It is important to keep in mind that if you are trying to achieve Tier 3 objectives with a Tier 1 budget that you waste a lot of time trying match the proposals and quotes from a quality provider reacting to your Tier 3 needs on a Tier 1 budget.



4. Match the short list of team building options to the group.


It’s important to balance the many options that sit on the many websites that are out there with the culture, character, intellect and motivations of the target group.


For example a group of sedentary office workers of mixed age and fitness are unlikely to all warm to a cross country hike, nor a highly intelligent and analytical group of senior engineers to a set of childish beach games?


The major characteristics of the group along with their clearly stated objectives will assist in narrowing down a short list of options that will relate to the target audience on the day and thus hit the mark.


5. Try to avoid letting “the tail wag the dog”.


A PA who has been tasked with putting together the myriad elements of a meeting or event (including the team building) is quite often the victim of being pulled in many different directions by the conflicting aims and perceptions of numerous stakeholders.


For example….


A/ A senior manager loves his / her cross country extreme adventure sports on their weekends and is just desperate to have it featured as our “team build” on this conference, but in reality at least 60% of our mixed age and fitness group will likely end up having coronaries? 


B/ Some people are insisting that we head outdoors (or indoors), or must absolutely have a particular themed activity (usually as seen on TV), but in reality our venue, duration, budgets or actual required outcomes just simply clash with that wish being deliverable?

> [Data]:
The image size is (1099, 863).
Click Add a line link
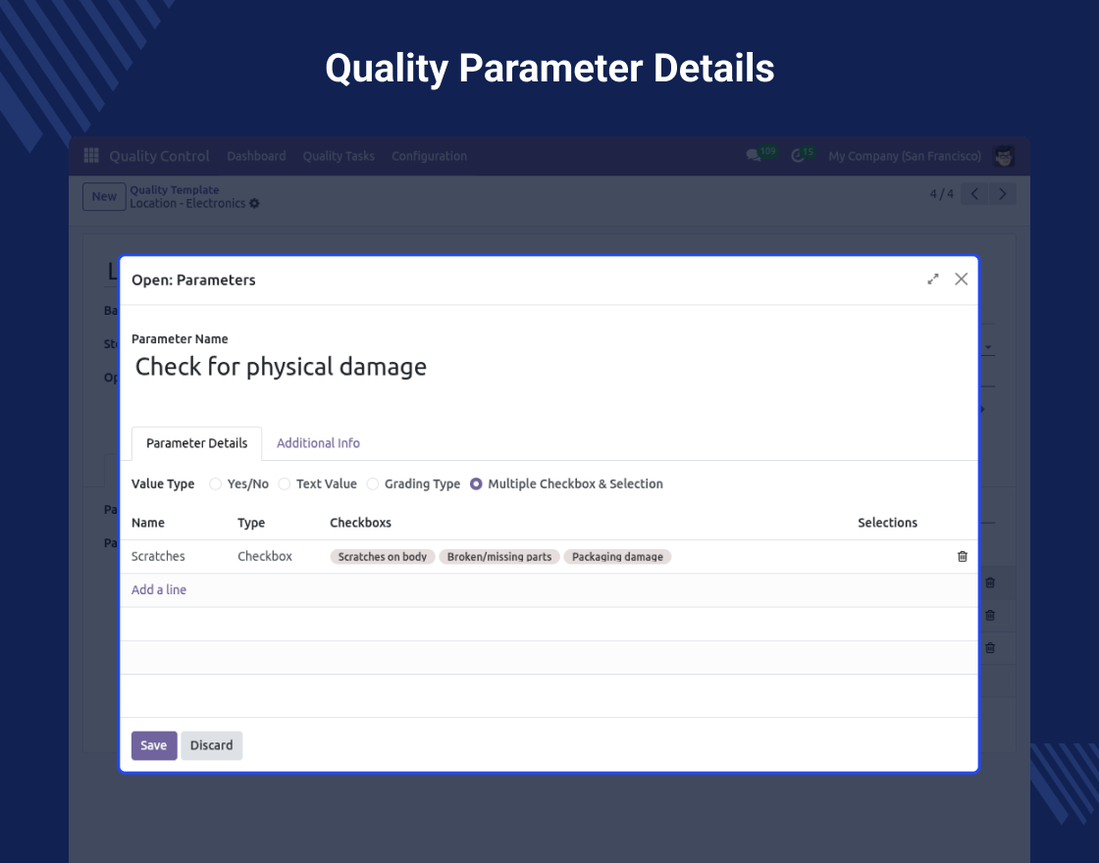click(x=159, y=589)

> [What you will do]:
From the team-building text above, set down word for word the passage between "It’s important to" and "hit the mark.", inclusive.

> [Written solution]:
It’s important to balance the many options that sit on the many websites that are out there with the culture, character, intellect and motivations of the target group.


For example a group of sedentary office workers of mixed age and fitness are unlikely to all warm to a cross country hike, nor a highly intelligent and analytical group of senior engineers to a set of childish beach games?


The major characteristics of the group along with their clearly stated objectives will assist in narrowing down a short list of options that will relate to the target audience on the day and thus hit the mark.